I had the fortune of spending time with Emi on several occasions—learning more about her story as an Australian expat and businesswoman, seeing the difference she’s making in the lives of empowering women, and understanding more the current context of weaving traditions in Laos.

She’s a vivacious, savvy, and determined woman and I really like this about her. 

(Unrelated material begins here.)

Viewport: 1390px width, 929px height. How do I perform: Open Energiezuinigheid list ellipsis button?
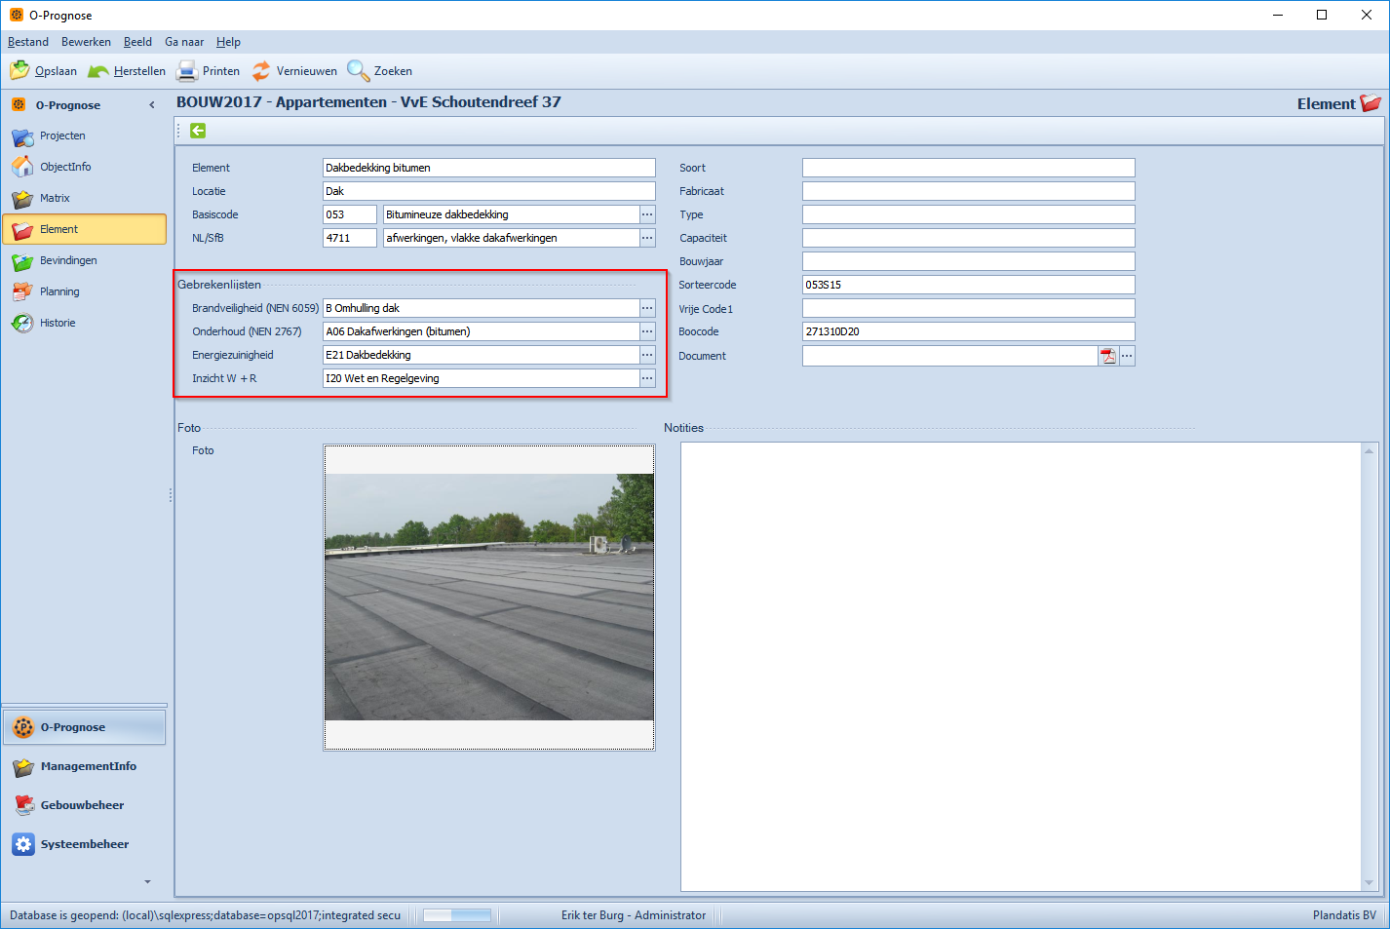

In the interview above, Emi shared how she got her start, her experience working collaboratively with Tai Lue village weavers, and her perspective on the changes, uncertainty, and opportunities for Lao traditional textiles in a globalized world.

When I asked her what still keeps her here in Laos, she said it was the Lao women. I saw that so beautifully in Ban Nayang Tai. Fluent in Lao, her interactions with the women had a notable ease and playfulness. A mutual respect and friendship was palpable among them.

Sengmany, who has emerged as a natural leader among the village weavers

Sengmany, who has emerged as a natural leader among the village weavers

And I met Sengmany and her daughter Somaly! When I gave her the hangtag for the napkins, which had a photo of her designs and her at the loom (and a writing by one of the participants, Alexandra Boycheck, in the Indigo Lion Pause sessions inspired by her napkins), the expression on her face immediately lit up.

While we couldn’t communicate in words, her facial expressions and intonations said everything. The simple recognition of highlighting her in this little printed piece from some faraway place let her know that she’s important, that what she does is valued, and that it means something to others halfway across the globe. And in that recognition, if only for a moment, I felt that we—weavers, partners, me, and writers—were all connected around the one thing that brought us together: her handmade textiles.